The global economy is still far from being out of the woods, not least because the price of oil seems unlikely to fall back to pre-war levels anytime soon. Such issues will be discussed extensively by international policymakers at the International Monetary Fund-World Bank Spring Meetings this week.
A look back at other energy crises over the last two decades shows how much these economic shocks have fueled inflation and undermined growth. The typical increase in the consumer price index in the US economy, which remains key to global growth, has been between 1.5 percent and 2.1 percent.
For instance, between March 2007 and June 2008, during the economic boom preceding the subprime lending crash, oil prices rose from $66 per barrel to $140. This helped fuel a jump in the US consumer price index from 2.8 percent to 4.9 percent. This oil price spike brought about the start of the US recession in the summer of 2008, a couple of months before the downfall of Lehman Brothers and the great financial crash of 2008-09.

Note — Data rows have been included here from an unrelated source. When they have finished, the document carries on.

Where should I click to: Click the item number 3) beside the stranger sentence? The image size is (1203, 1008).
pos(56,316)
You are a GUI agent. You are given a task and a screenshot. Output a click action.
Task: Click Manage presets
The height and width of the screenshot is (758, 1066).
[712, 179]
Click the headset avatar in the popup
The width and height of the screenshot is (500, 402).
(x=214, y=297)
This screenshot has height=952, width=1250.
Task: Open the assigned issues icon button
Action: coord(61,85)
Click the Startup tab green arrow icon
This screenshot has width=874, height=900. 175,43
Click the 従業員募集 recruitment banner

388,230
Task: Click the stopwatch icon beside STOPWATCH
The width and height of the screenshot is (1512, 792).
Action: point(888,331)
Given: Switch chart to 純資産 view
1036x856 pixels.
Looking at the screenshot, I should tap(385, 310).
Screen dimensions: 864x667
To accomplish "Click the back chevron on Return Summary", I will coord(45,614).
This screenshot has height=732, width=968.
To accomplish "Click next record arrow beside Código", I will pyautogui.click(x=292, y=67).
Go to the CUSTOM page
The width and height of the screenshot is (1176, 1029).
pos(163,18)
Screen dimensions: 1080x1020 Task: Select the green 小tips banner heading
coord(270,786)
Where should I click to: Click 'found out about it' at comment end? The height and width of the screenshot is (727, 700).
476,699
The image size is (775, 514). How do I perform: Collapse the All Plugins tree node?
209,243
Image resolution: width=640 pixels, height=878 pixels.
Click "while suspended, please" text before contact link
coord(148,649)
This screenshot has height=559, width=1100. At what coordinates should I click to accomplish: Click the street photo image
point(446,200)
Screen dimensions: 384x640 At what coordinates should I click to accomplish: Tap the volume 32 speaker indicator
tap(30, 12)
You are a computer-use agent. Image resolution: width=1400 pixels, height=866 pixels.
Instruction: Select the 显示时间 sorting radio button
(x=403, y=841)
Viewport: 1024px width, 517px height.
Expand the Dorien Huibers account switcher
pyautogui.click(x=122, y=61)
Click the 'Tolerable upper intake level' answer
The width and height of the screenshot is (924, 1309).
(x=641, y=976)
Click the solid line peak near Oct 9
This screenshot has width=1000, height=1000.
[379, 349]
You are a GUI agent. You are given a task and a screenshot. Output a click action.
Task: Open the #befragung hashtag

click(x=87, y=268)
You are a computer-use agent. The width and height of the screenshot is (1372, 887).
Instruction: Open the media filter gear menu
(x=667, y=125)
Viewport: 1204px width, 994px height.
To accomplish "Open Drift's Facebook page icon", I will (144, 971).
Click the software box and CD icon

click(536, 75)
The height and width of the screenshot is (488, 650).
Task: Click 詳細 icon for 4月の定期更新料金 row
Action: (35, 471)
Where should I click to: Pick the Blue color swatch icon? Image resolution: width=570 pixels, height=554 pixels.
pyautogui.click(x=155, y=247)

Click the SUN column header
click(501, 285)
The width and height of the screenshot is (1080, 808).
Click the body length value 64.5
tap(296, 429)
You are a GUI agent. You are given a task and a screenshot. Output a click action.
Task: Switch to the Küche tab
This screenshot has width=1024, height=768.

During the robust economic boom in China from May 2010 to April 2011, oil prices rose from $74 per barrel to $113, with a jump in the index from 2 percent to 3.5 percent. More recently, from November 2021 to May 2022, the period immediately before and after Russia’s invasion of Ukraine, oil rose from $66 per barrel to $114. This helped fuel an increase in the index from 6.9 percent to 8.5 percent.
In the last month and a half, oil prices have again risen significantly, from $62 at the start of February to around the $100 mark. This has increased concerns about stagflation in much of the world: a combination of weak economic activity combined with accelerating inflation.
The likelihood of a global recession, of course, depends much on whether there will be sustainable peace in the Middle East. This includes how long the Strait of Hormuz remains partially or fully blocked.
While many uncertainties remain, several forecasters have already sounded alarm bells. Oxford Economics, for instance, has warned that if global oil prices average about $140 per barrel for some two months, this would be enough to push parts of the global economy into a mild recession. Blackrock predicts that a slightly higher mark — $150 per barrel — would be the tipping point.
Although these levels have not yet been reached on a sustained basis during this crisis, Iran seems to have determined that it faces an existential threat and that its best course of action is to inflict as much pain as possible on global financial markets. It vowed to try to cause the price of oil to soar to $200 a barrel if the war with the US and Israel continued.
Worryingly, the oil price rises in the last month and a half have come despite announcements by the International Energy Agency of a historically large release of 400 million barrels of oil from emergency reserves, coordinated by 32 major economies. The unusualness of such a release is shown by the fact that the agency’s member nations have released emergency oil stocks on only five previous occasions: the 1990-91 Gulf War, Hurricane Katrina in 2005, the Libyan war in 2011 and twice following Russia’s invasion of Ukraine.
One signal of how the Middle East crisis is rapidly changing the global economic outlook is the series of recent monetary policy decisions. Key central banks, including the US Federal Reserve, the European Central Bank and the Bank of England, held interest rates steady last month despite significant prior expectations of cuts.
Moreover, a growing number of market participants are so concerned about inflation risks that they no longer expect the US Fed and key European central banks to cut rates at all this year. Traders are even currently pricing in European Central Bank rate hikes in 2026.
The economic fallout from the crisis is likely to make many upcoming elections even more challenging for incumbent parties. This includes the US’ November midterms, in which Republicans face a growing possibility of losing their majority in the House of Representatives and possibly the Senate too.
US President Donald Trump has asserted that the economic impacts of the continued tensions in the Middle East are “a very small price to pay” for trying to oust the Iranian regime. However, that view is not shared by a growing number of countries that have been hit by the crisis — and it may ultimately be rejected by the US electorate in the upcoming midterms.
• Andrew Hammond is an associate at LSE Ideas at the London School of Economics.